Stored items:
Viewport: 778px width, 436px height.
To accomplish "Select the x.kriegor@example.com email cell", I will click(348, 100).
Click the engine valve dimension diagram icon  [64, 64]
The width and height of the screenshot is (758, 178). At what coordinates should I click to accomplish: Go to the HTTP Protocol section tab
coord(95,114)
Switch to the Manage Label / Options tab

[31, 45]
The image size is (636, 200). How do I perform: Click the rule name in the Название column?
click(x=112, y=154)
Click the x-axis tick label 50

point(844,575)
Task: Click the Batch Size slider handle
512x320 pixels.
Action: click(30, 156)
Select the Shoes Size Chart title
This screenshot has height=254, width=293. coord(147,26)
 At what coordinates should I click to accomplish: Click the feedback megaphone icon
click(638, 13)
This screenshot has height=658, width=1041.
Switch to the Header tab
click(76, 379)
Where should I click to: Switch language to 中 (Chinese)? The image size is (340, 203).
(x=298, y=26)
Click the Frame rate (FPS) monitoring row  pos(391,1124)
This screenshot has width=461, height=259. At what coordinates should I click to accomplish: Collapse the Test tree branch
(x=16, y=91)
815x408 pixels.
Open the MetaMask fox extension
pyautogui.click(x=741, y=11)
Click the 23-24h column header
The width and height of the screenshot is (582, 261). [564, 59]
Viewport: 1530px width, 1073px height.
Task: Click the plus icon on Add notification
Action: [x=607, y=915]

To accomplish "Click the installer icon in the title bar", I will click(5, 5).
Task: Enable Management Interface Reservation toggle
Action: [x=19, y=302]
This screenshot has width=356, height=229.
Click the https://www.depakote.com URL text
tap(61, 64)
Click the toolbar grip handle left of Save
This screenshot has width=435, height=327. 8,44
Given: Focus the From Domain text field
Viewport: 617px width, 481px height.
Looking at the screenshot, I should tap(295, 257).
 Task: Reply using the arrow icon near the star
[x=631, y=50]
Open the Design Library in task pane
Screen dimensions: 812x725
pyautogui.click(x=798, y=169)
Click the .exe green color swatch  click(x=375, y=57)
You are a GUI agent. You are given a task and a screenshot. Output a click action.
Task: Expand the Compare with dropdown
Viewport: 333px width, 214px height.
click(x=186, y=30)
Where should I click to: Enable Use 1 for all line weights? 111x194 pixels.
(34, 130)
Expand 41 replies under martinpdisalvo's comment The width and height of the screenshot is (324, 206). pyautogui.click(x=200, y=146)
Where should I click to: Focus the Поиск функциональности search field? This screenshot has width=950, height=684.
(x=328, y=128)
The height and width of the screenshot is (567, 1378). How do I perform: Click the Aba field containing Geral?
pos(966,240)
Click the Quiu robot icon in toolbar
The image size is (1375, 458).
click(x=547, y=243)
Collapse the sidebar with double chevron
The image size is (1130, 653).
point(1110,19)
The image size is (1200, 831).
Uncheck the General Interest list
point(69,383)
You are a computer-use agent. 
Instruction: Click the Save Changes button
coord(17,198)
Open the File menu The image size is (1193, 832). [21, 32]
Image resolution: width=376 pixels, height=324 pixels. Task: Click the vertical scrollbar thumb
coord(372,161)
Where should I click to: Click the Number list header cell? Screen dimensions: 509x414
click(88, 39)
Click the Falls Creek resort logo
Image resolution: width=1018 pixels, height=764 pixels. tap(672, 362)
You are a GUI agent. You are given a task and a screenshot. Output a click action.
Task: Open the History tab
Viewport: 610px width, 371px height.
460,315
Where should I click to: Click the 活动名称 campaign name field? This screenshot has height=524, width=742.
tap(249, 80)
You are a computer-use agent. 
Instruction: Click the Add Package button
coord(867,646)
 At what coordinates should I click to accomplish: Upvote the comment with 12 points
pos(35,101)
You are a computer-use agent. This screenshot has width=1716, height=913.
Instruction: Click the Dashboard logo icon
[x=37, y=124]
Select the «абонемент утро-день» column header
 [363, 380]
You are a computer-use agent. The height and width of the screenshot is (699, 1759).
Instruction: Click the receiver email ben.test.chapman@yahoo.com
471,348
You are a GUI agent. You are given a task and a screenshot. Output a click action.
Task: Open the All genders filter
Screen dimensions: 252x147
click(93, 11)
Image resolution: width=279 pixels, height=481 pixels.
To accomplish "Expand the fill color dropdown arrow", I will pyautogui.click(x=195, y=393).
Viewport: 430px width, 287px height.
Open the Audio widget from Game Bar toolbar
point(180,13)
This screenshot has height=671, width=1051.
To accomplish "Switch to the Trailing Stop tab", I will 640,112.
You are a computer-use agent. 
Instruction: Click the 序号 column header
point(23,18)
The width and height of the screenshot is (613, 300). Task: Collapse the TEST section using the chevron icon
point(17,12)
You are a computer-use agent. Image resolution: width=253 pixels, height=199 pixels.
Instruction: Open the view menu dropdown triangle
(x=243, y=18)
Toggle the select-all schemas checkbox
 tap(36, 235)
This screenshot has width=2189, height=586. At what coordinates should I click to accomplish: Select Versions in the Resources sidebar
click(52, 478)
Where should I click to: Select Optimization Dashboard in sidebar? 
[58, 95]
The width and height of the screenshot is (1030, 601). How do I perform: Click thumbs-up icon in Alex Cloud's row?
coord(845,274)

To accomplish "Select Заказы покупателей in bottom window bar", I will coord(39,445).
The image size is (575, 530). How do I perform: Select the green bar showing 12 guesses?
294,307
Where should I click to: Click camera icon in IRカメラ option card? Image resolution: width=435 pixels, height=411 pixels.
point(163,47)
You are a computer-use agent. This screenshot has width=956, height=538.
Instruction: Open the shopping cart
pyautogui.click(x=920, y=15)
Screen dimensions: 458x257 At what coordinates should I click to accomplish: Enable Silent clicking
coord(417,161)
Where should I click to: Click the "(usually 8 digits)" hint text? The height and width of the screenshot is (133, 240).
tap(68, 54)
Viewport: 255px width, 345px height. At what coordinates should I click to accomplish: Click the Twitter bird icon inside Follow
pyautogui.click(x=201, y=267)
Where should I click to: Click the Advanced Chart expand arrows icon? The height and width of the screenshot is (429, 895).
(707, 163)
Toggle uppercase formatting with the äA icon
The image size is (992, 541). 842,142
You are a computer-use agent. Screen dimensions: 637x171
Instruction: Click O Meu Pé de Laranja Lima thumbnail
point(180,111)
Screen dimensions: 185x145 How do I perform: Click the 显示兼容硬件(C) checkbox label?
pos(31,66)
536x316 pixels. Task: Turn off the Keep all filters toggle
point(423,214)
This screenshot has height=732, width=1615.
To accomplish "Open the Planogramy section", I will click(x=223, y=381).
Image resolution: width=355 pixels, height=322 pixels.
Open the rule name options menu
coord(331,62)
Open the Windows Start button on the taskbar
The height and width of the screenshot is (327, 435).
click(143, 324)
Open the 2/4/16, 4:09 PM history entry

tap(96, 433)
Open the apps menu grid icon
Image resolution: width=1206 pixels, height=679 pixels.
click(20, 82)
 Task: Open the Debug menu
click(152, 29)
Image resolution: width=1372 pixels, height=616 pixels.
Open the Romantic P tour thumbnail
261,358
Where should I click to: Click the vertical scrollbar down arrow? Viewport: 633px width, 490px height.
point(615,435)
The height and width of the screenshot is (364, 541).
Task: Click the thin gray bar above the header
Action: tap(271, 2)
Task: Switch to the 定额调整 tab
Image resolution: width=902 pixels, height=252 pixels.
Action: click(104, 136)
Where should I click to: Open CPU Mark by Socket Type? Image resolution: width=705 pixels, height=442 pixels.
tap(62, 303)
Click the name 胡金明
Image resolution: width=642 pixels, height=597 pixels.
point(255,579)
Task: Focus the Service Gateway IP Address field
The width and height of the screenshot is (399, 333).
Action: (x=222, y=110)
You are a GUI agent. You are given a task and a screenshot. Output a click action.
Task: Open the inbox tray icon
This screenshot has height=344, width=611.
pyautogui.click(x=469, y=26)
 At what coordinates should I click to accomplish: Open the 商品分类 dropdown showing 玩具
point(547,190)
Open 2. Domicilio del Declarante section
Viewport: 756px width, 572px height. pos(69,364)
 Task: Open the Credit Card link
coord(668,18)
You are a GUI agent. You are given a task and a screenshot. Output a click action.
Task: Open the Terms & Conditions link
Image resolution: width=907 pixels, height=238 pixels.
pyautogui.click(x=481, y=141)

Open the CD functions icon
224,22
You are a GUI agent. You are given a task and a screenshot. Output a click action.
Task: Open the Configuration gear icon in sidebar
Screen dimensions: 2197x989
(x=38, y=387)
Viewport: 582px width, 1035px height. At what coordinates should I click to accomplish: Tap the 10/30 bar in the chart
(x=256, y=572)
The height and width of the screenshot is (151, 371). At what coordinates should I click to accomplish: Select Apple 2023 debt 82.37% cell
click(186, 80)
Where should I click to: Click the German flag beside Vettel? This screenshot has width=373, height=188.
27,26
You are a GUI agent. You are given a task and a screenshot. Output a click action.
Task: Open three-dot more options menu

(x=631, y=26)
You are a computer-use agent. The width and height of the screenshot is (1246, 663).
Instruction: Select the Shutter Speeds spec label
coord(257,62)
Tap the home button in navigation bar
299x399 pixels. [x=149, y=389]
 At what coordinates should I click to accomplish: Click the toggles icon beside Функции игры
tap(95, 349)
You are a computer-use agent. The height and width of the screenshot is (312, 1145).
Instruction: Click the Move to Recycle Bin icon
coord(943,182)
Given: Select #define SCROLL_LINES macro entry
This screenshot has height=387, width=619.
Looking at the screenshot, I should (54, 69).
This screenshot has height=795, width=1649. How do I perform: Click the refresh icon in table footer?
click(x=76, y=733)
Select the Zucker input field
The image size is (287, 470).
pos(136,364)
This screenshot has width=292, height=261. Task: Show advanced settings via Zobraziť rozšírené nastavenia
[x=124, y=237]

■ What you will do: Could you restate, word for word, the lines above from the one with "Task: Open the Terms & Conditions link" to the one with "Task: Open the Configuration", both included?

■ Written reply:
Task: Open the Terms & Conditions link
Image resolution: width=907 pixels, height=238 pixels.
pyautogui.click(x=481, y=141)

Open the CD functions icon
224,22
You are a GUI agent. You are given a task and a screenshot. Output a click action.
Task: Open the Configuration gear icon in sidebar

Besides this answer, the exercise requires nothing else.